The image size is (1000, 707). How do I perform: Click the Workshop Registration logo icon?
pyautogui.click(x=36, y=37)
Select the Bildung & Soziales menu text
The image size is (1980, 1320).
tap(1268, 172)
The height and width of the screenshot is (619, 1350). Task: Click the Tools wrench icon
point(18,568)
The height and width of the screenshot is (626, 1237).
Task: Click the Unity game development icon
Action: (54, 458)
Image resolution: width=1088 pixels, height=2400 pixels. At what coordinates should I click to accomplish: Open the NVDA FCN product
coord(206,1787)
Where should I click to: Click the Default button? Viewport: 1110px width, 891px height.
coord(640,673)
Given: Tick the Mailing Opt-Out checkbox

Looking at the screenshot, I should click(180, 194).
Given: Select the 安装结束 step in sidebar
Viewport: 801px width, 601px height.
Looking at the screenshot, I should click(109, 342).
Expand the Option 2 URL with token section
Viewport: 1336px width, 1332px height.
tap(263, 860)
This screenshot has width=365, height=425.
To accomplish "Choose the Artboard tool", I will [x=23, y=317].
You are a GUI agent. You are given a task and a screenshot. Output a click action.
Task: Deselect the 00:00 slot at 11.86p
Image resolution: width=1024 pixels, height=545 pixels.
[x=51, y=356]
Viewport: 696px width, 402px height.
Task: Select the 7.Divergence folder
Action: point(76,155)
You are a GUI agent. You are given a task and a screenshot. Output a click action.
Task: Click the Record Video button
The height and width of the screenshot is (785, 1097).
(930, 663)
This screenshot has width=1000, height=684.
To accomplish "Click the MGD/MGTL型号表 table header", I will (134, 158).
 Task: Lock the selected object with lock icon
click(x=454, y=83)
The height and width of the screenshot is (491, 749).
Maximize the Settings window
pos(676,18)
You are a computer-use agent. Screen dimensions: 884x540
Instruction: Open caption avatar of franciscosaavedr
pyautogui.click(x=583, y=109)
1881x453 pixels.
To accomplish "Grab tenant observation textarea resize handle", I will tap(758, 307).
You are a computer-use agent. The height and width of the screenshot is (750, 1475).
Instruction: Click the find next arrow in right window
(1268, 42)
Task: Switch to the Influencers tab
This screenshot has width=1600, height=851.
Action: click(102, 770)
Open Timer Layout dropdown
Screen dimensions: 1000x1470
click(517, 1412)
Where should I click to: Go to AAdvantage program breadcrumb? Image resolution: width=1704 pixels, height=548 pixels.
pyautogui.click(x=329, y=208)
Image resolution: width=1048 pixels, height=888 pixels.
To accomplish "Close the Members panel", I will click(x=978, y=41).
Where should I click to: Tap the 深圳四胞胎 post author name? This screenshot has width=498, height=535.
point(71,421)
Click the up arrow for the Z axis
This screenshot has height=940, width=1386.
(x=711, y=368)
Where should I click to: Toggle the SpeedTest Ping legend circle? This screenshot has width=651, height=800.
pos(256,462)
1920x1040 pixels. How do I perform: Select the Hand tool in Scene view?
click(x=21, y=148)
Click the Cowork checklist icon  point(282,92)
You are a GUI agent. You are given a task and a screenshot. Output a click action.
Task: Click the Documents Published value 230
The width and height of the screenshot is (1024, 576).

#####

● WHAT IS EXPECTED
The complete listing above is to be output again exactly.

● EXERCISE RESPONSE
The image size is (1000, 707). How do I perform: Click the Workshop Registration logo icon?
pyautogui.click(x=36, y=37)
Select the Bildung & Soziales menu text
The image size is (1980, 1320).
tap(1268, 172)
The height and width of the screenshot is (619, 1350). Task: Click the Tools wrench icon
point(18,568)
The height and width of the screenshot is (626, 1237).
Task: Click the Unity game development icon
Action: (54, 458)
Image resolution: width=1088 pixels, height=2400 pixels. At what coordinates should I click to accomplish: Open the NVDA FCN product
coord(206,1787)
Where should I click to: Click the Default button? Viewport: 1110px width, 891px height.
coord(640,673)
Given: Tick the Mailing Opt-Out checkbox

Looking at the screenshot, I should click(180, 194).
Given: Select the 安装结束 step in sidebar
Viewport: 801px width, 601px height.
Looking at the screenshot, I should click(109, 342).
Expand the Option 2 URL with token section
Viewport: 1336px width, 1332px height.
tap(263, 860)
This screenshot has width=365, height=425.
To accomplish "Choose the Artboard tool", I will [x=23, y=317].
You are a GUI agent. You are given a task and a screenshot. Output a click action.
Task: Deselect the 00:00 slot at 11.86p
Image resolution: width=1024 pixels, height=545 pixels.
[x=51, y=356]
Viewport: 696px width, 402px height.
Task: Select the 7.Divergence folder
Action: point(76,155)
You are a GUI agent. You are given a task and a screenshot. Output a click action.
Task: Click the Record Video button
The height and width of the screenshot is (785, 1097).
(930, 663)
This screenshot has width=1000, height=684.
To accomplish "Click the MGD/MGTL型号表 table header", I will (134, 158).
 Task: Lock the selected object with lock icon
click(x=454, y=83)
The height and width of the screenshot is (491, 749).
Maximize the Settings window
pos(676,18)
You are a computer-use agent. Screen dimensions: 884x540
Instruction: Open caption avatar of franciscosaavedr
pyautogui.click(x=583, y=109)
1881x453 pixels.
To accomplish "Grab tenant observation textarea resize handle", I will tap(758, 307).
You are a computer-use agent. The height and width of the screenshot is (750, 1475).
Instruction: Click the find next arrow in right window
(1268, 42)
Task: Switch to the Influencers tab
This screenshot has width=1600, height=851.
Action: click(102, 770)
Open Timer Layout dropdown
Screen dimensions: 1000x1470
click(517, 1412)
Where should I click to: Go to AAdvantage program breadcrumb? Image resolution: width=1704 pixels, height=548 pixels.
pyautogui.click(x=329, y=208)
Image resolution: width=1048 pixels, height=888 pixels.
To accomplish "Close the Members panel", I will click(x=978, y=41).
Where should I click to: Tap the 深圳四胞胎 post author name? This screenshot has width=498, height=535.
point(71,421)
Click the up arrow for the Z axis
This screenshot has height=940, width=1386.
(x=711, y=368)
Where should I click to: Toggle the SpeedTest Ping legend circle? This screenshot has width=651, height=800.
pos(256,462)
1920x1040 pixels. How do I perform: Select the Hand tool in Scene view?
click(x=21, y=148)
Click the Cowork checklist icon  point(282,92)
You are a GUI agent. You are given a task and a screenshot. Output a click action.
Task: Click the Documents Published value 230
The width and height of the screenshot is (1024, 576).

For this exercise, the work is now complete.